#### [TAREFAS]
1. No trecho para leitura, reescreva de forma mais concisa o parágrafo que começa com "Há uma piada segundo a qual", preservando suas informações principais.
2. Retome o texto sobre a profissão de economista no ponto em que ele termina e prossiga com a argumentação.

#### [TRECHO PARA LEITURA]
============

A profissão de economista está condenada a desaparecer?

“Os economistas previram nove das últimas cinco recessões.”

Frase atribuída a Paul Samuelson

 

“Ela [a Raça Humana] sempre esteve à mercê de forças econômicas e sociais que não entendia… sujeita ao clima e aos resultados da guerra. Agora as Máquinas as entendem, e ninguém pode impedi-las, já que as Máquinas vão lidar com essas forças como estão lidando com a Sociedade… tendo, como de fato têm, a maior das armas à sua disposição: o controle absoluto da nossa economia.”

Trecho do livro “Eu, robô”, de Isaac Asimov

Há uma piada segundo a qual o economista seria um profissional pago para adivinhar coisas erradas sobre a economia. Outra piada, quase tão sem graça quanto a primeira, diz que o economista é um especialista que saberá amanhã por que as coisas que previu ontem não aconteceram hoje.

Em minha defesa – e de meus colegas de profissão –, alego que antever o futuro é uma atividade deveras ingrata, visto que o rumo da economia depende de uma infinidade de variáveis, todas interligadas umas às outras, muitas delas simplesmente imprevisíveis.

============

#### [DADOS FORNECIDOS]
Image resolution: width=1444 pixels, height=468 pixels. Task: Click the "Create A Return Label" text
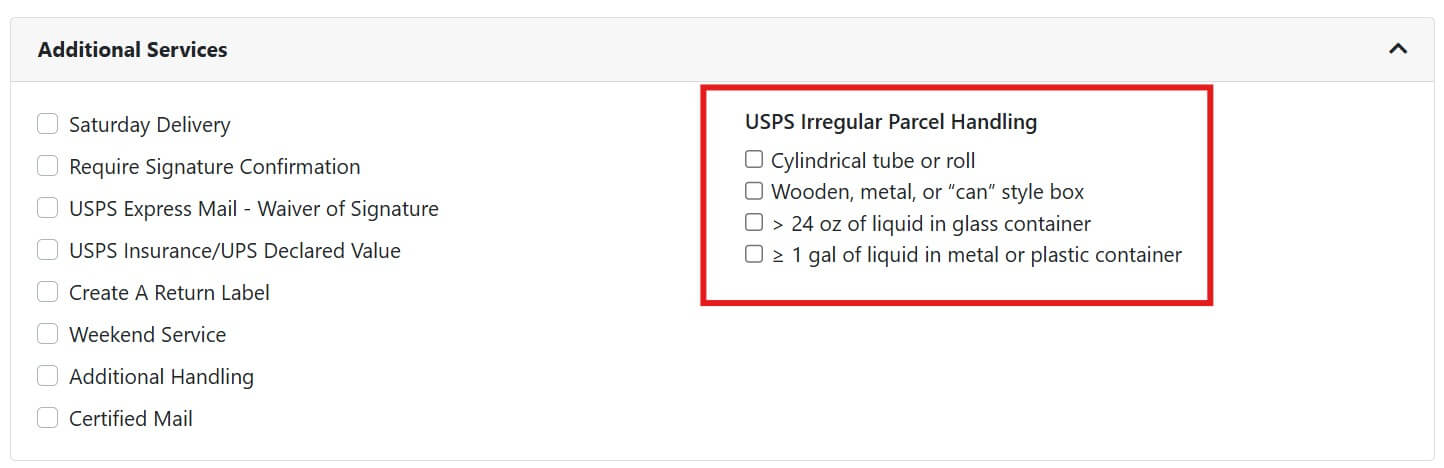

============

#### [RESPOSTAS POR TAREFA]
1. Duas piadas zombam dos economistas: uma os descreve como profissionais pagos para adivinhar coisas erradas sobre a economia; a outra, como especialistas que saberão amanhã por que o que previram ontem não aconteceu hoje.

2.
Por outro lado, também em nossa defesa, gostaria de lembrar que toda e qualquer decisão financeira requer análise de mercado e elaboração de cenários. A não ser que seguir o aconselhamento de economistas se prove pior do que tomar decisões aleatoriamente, ainda teremos garantido o nosso espaço no mercado de trabalho.

Sim, é verdade, há também aquela máxima do Roberto Campos segundo a qual haveria três maneiras de o homem conhecer a ruína: a mais rápida seria pelo jogo; a mais agradável, com as mulheres; a mais segura, seguindo os conselhos de um economista…

Enfim, seja como for, ainda temos nosso espaço nos bancos, nas corporações, nas consultorias, no setor público, estamos todos os dias nos jornais decifrando as altas e baixas dos mercados, apontando os rumos da economia e auxiliando as famílias e as empresas em suas cada vez mais complexas decisões de consumo, poupança e investimento. Por algum motivo, seja ele qual for, ainda existe demanda pelos nossos serviços.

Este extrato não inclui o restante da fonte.